ビットコインが消えたマウントゴックス事件とは?

マウントゴックスとは、日本に拠点を置く当時最大規模のビットコイン取引所でした。そのマウントゴックスで一般から預かったビットコインのほとんどが内部の不正操作により消え去ったという事件が起きました。被害総額は当時の為替レートで約500億円ともいわれ、被害額の大きさからも当時マスコミでも大きく取り上げられました。2014年にこの事件が原因でマウントゴックス社は経営破綻し、この事件を皮切りに日本のメディアでもビットコインは危険だ!という論調が目立つようになりましたが、では、何が危険なのでしょうか?

マウントゴックス事件の本質

ビットコイン自体のセキュリティーは堅牢で盗めなくとも、ビットコイン取引所のセキュリティーはといば、各仮想通貨取引所のシステムのレベルや内部のコンプライアンス、中で働く人のモラルに負うところが大です。ビットコイン取引所のIDとパスワードを盗めば、その人間があなたに成りすましてビットコインを自由に売買できてしまうのです。取引所選びを間違えれば、幾ら堅牢なセキュリティーシステムを誇るビットコインと言えども消失や盗難のリスクが大きくなるということです。
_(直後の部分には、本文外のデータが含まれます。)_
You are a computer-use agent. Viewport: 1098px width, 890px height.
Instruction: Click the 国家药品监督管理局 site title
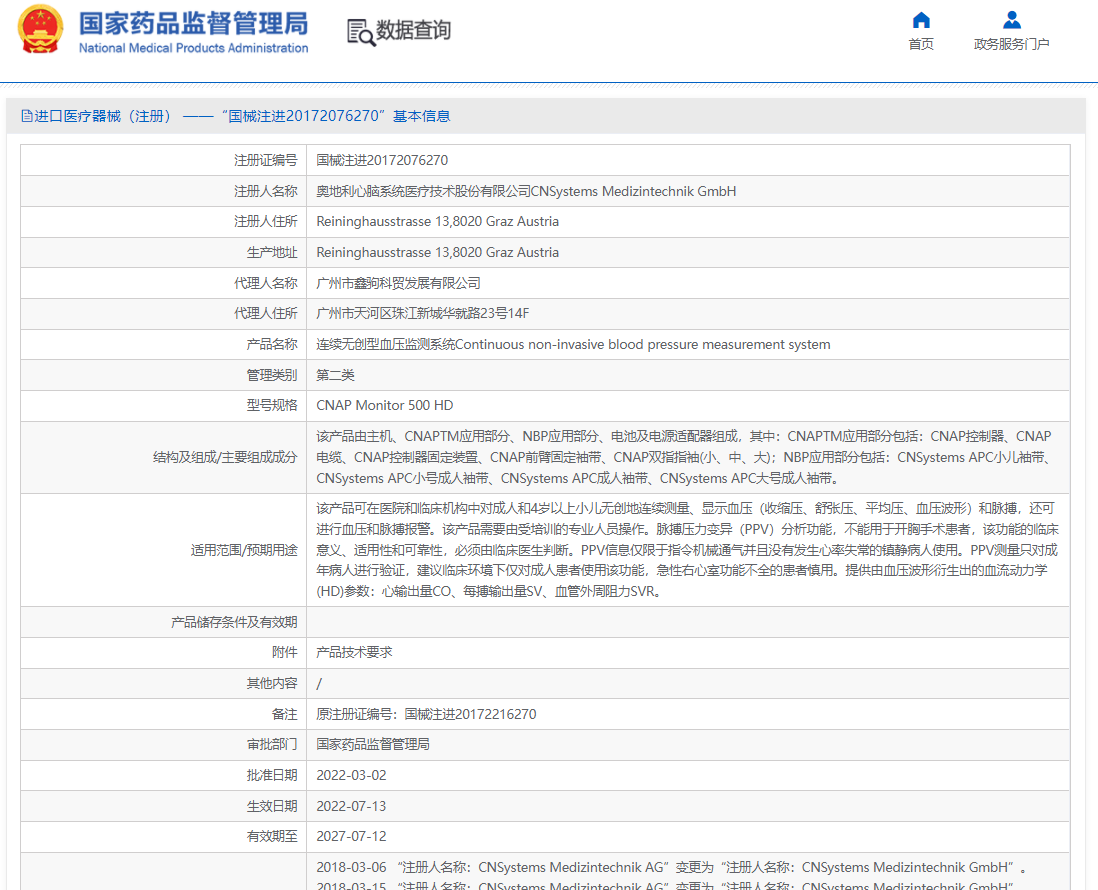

つまり、ビットコインに関するリスクの中の「取引所リスク」が顕在化したのがこのマウントゴックス事件だったといえます。

https://fx-do.com/cryptocurrency/0001/

ポスト・マウントゴックス事件、日本の対応

日本においても、昨今の仮想通貨に関するルール整備の中で、特に取引所に関する規定の整備に力を入れています。

2017年4月施行の改正資金決済法により、今後は、今までのように誰でも取引所を自由に運営できるわけではなくなり、事前審査による登録制度、財務的要件、経営資産の分離義務、監査を受ける義務などの厳しい要件をクリアした仮想通貨取引所だけが運営を許されるようになります。

この動きを見ても、政府が「取引所リスク」を如何に重要視しているかがうかがえます。

そういう意味では、黎明期のマウントゴックス事件は大きな教訓を与えた事件であったと言えます。

マウントゴックス事件とは?まとめ

マウントゴックス事件を通じ多くの人がビットコインに懐疑的になったことは確かです。また、仮想通貨自体にも悪いイメージを持たれたかもしれません。ただ、この事件の本質は「取引所リスク」であり、ブロックチェーン技術を用いたビットコインのシステム自体の問題とは別の次元の問題です。この点はしっかり理解しておく必要があります。

今後は、改正資金決済法など仮想通貨の取引に関する法制度も急速に整い、取引所の選別も進み、より使いやすい安全な取引インフラが整ってくると思われます。そういう意味では、マウントゴックス事件前よりも、ポスト・マウントゴックスの仮想通貨の取引環境の方が、我々利用者にとってもよりリスクの少ない環境であることは確かなのではないでしょうか。